> **The task**
With the pictures removed, set down all of the entries below exactly.

> **Dataset content**
·····

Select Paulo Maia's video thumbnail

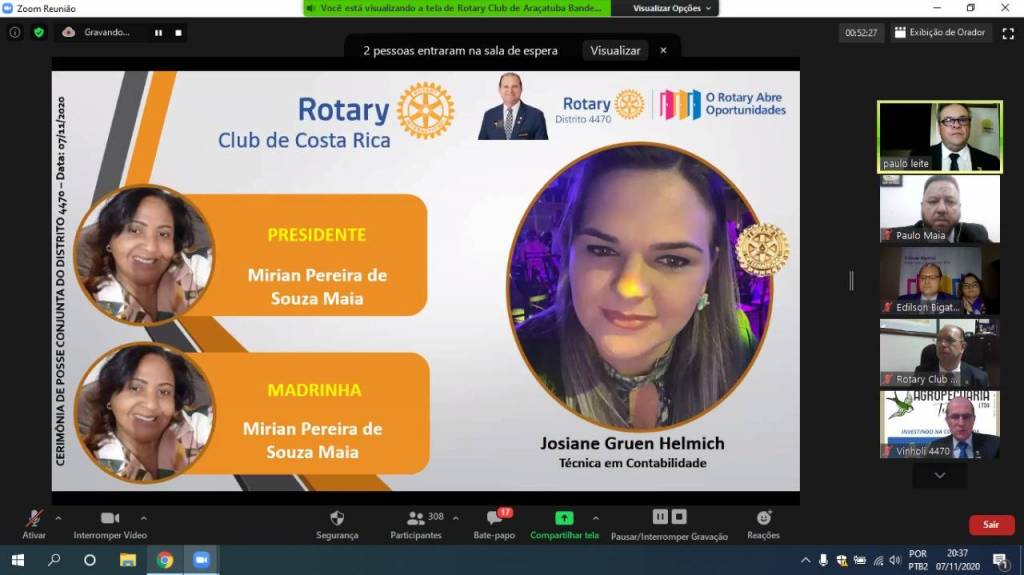tap(939, 209)
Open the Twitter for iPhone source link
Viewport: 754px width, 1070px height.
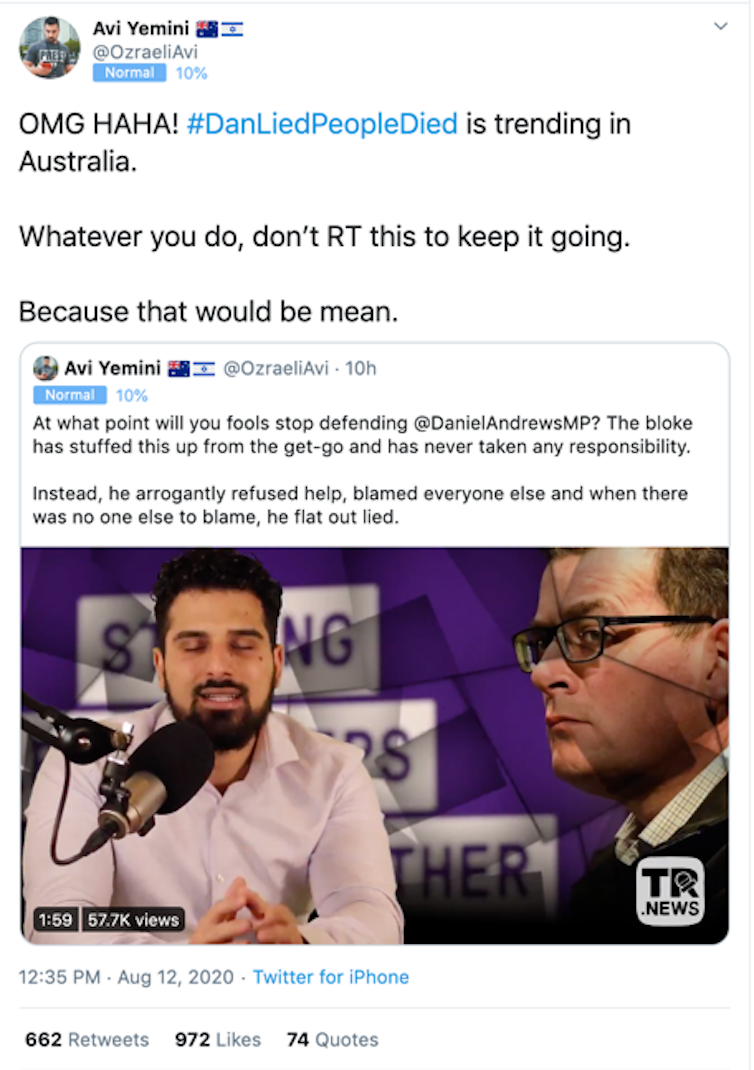pos(330,977)
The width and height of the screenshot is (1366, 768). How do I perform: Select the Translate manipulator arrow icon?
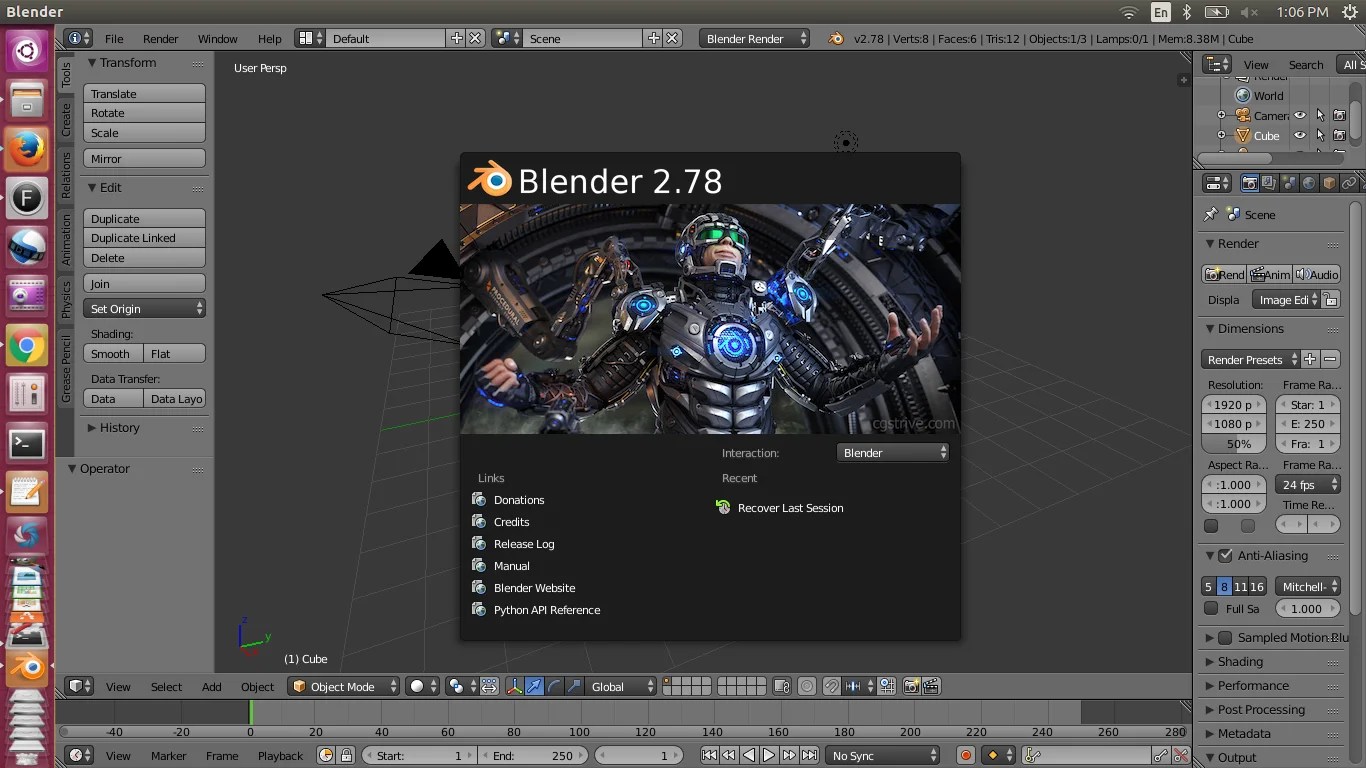(534, 686)
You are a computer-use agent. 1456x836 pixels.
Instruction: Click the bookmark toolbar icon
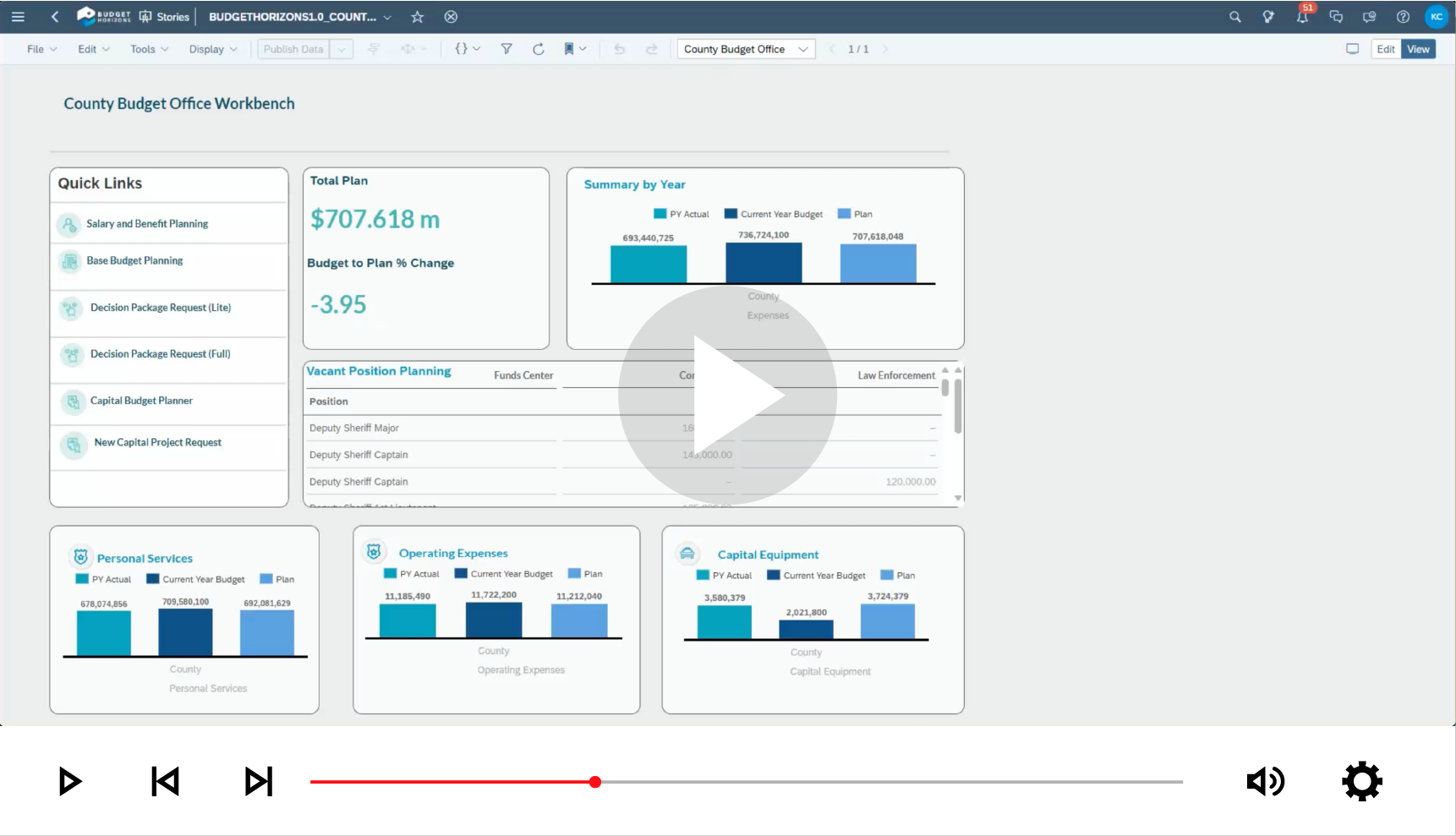click(x=569, y=49)
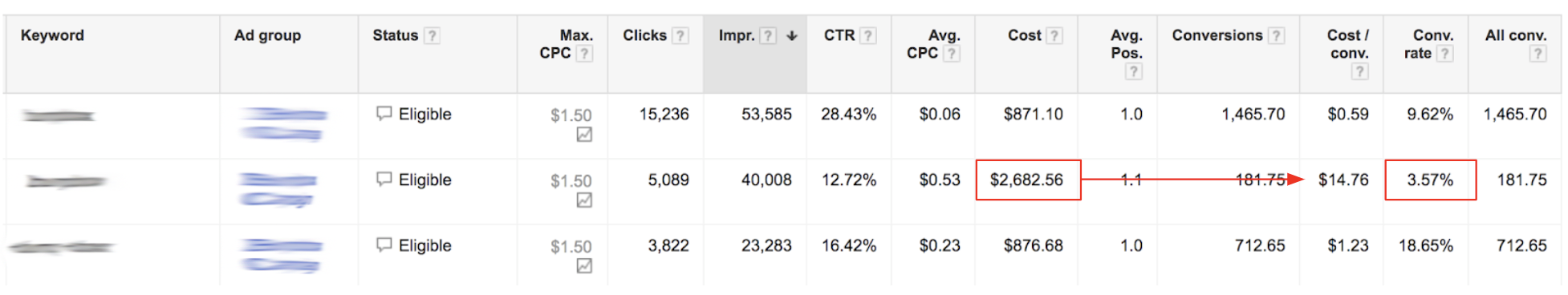Open the blurred ad group link in first row
1568x295 pixels.
(x=282, y=124)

·····

> **Exercise result**
Select Paulo Maia's video thumbnail

tap(939, 209)
Open the Twitter for iPhone source link
Viewport: 754px width, 1070px height.
pos(330,977)
The width and height of the screenshot is (1366, 768). How do I perform: Select the Translate manipulator arrow icon?
(534, 686)
You are a computer-use agent. 1456x836 pixels.
Instruction: Click the bookmark toolbar icon
click(x=569, y=49)
Open the blurred ad group link in first row
1568x295 pixels.
(x=282, y=124)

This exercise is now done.